O Google Zero não é o fim do orgânico — é o fim do orgânico ingênuo. A demanda segue crescendo; o que acabou foi a garantia de que visibilidade virava visita. Quem trata a resposta da IA como a nova primeira página — sendo fonte, construindo marca e convertendo o clique que sobra — sai dessa transição maior do que entrou. É exatamente o trabalho do nosso serviço de ranqueamento: SEO, GEO e AEO como uma coisa só, medidos com número público. O jogo mudou de lugar; a gente joga onde ele está. Veja os planos ou chame no WhatsApp.

Perguntas frequentes

O que é o Google Zero?

É o nome que o mercado deu à era em que a maior parte das buscas termina sem nenhum clique para sites: o Google responde na própria página — com painéis, mapas e, cada vez mais, resumos de IA. O termo descreve uma tendência real e mensurável: pesquisa independente já contava apenas 374 cliques para a web aberta a cada 1.000 buscas nos EUA, antes mesmo de a IA acelerar o fenômeno.

O volume de buscas no Google está caindo?

Não — e essa é a confusão mais comum. As pessoas nunca buscaram tanto, e a busca por IA gera até mais consultas (perguntas mais longas, em sequência). O que cai é a taxa de clique: a resposta aparece pronta e menos gente sai do Google. Buscas em alta + cliques em queda = mais visibilidade disputada dentro da página de resultados, não fora dela.

Isso significa que SEO morreu?

Significa que o SEO de contar cliques morreu.

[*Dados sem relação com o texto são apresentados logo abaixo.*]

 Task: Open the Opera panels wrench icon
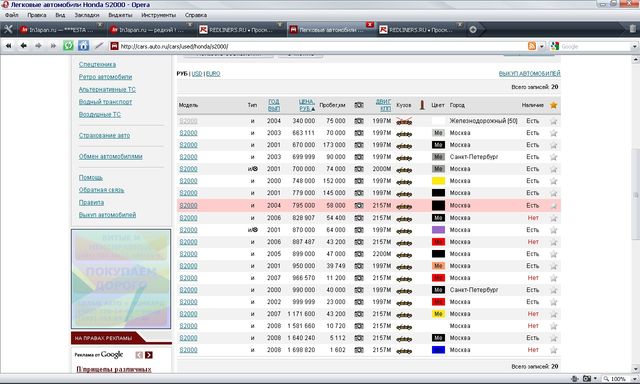tap(8, 29)
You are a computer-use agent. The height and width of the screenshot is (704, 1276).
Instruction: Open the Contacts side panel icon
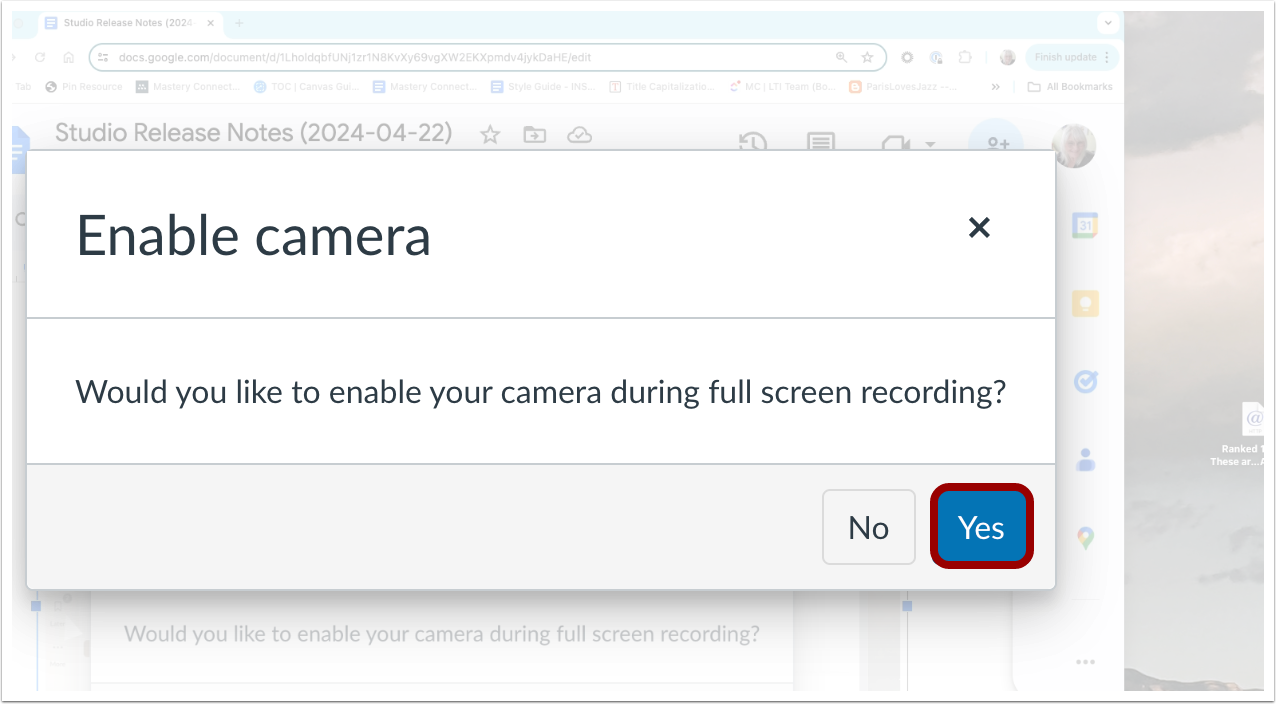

A disputa mudou de 'estar na primeira página' para 'ser a fonte da resposta' — que é trabalho de SEO somado a GEO e AEO: conteúdo citável, estrutura de dados, entidade confiável. Quem é citado pela IA aparece antes do clique; quem só otimizava para o link azul vai ficando invisível.

Como sei se a IA está usando o meu site?

Pelo relatório de desempenho de IA generativa do Search Console, que mostra impressões do seu conteúdo dentro de AI Overviews, Modo IA e Discover com IA — em lançamento gradual. Nos projetos que acompanhamos, essas impressões já chegam aos milhares por mês, e os números estão públicos nos nossos cases.

Devo bloquear meu conteúdo da IA do Google?

Para a maioria dos negócios, não: a exclusão não afeta o treinamento dos modelos, não melhora o ranqueamento e entrega o palco aos concorrentes — que continuam citados. Antes de qualquer decisão, meça o que os recursos de IA já geram para você. Explicamos o novo controle do Search Console, e o que ele faz e não faz, em artigo dedicado.

O que fazer primeiro se meu tráfego orgânico está caindo?

Separar diagnóstico de tendência: queda em degrau num dia específico costuma ser update (vale investigar); queda lenta com impressões estáveis é o padrão Google Zero — você continua visível, clicam menos. No segundo caso, o plano é reformar, não abandonar: conteúdo citável pela IA, marca buscada pelo nome e páginas que convertem o clique que restou.